I'm not experienced with Linux and container limits, so any insights and comments are welcome.
P.S.
A bit of background: This image serves as a sandbox for executing fleeting snippets of code, and nproc
limit alleviates the fork bombing problem.
CodePudding user response:
from https://docs.docker.com/engine/reference/commandline/run/
For nproc usage Be careful setting nproc with the ulimit flag as nproc is designed by Linux to set the maximum number of processes available to a user, not to a container.

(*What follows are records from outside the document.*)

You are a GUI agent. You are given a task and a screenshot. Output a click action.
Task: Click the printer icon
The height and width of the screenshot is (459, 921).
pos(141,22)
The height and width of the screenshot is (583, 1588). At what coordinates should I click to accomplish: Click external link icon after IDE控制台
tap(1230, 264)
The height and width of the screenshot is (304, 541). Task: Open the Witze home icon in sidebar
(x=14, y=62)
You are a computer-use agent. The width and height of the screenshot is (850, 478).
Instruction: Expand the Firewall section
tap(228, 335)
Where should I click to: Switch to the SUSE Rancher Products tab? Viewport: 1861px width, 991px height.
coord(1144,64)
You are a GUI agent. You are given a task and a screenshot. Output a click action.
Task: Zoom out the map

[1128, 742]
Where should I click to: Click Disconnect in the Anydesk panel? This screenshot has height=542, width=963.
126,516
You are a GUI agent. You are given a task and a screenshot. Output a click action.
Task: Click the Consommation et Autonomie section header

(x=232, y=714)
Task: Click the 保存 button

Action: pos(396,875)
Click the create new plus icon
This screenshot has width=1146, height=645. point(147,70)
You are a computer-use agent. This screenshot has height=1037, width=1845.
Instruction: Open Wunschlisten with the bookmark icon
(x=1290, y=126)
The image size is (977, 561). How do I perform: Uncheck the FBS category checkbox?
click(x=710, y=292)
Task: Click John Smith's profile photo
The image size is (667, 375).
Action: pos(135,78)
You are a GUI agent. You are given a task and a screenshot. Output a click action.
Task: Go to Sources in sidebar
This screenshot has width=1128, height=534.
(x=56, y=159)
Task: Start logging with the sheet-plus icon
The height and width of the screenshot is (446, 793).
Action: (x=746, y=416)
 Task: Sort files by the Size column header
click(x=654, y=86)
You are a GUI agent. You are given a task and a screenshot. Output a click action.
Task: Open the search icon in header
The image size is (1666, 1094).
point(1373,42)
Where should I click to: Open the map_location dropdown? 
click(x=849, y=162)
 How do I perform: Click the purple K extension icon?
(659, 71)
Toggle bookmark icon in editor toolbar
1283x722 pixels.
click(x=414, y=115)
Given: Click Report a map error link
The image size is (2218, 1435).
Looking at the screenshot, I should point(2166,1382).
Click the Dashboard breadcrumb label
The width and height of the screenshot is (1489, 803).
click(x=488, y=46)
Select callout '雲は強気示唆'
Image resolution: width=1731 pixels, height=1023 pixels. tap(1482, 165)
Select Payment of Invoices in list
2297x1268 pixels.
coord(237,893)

For example, start four containers with daemon user:
docker run -d -u daemon --ulimit nproc=3 busybox top docker run -d -u daemon --ulimit nproc=3 busybox top docker run -d -u daemon --ulimit nproc=3 busybox top docker run -d -u daemon --ulimit nproc=3 busybox top The 4th container fails and reports “[8] System error: resource temporarily unavailable” error. This fails because the caller set nproc=3 resulting in the first three containers using up the three processes quota set for the daemon user.
CodePudding user response:
As the comment from @Philippe says - ulimit metrics are read per user system-wide.
The problem was that the user created for the image shared the same UID as the main user on the host, although with different username. When the limits were enforced for nproc
in container the total number of processes for this UID was taken into the account (including all the processes from the local host user). And since this was ran on the desktop env with many running processes it is no surprise it broke the 100 hard limit (even 1000) on the number of processes.
Be careful with ulimits and UIDs, they are not encapsulated per container but rather shared system wide. And a user with different username but the same UID between a container and the host is treated as the same user when enforcing ulimits inside a container.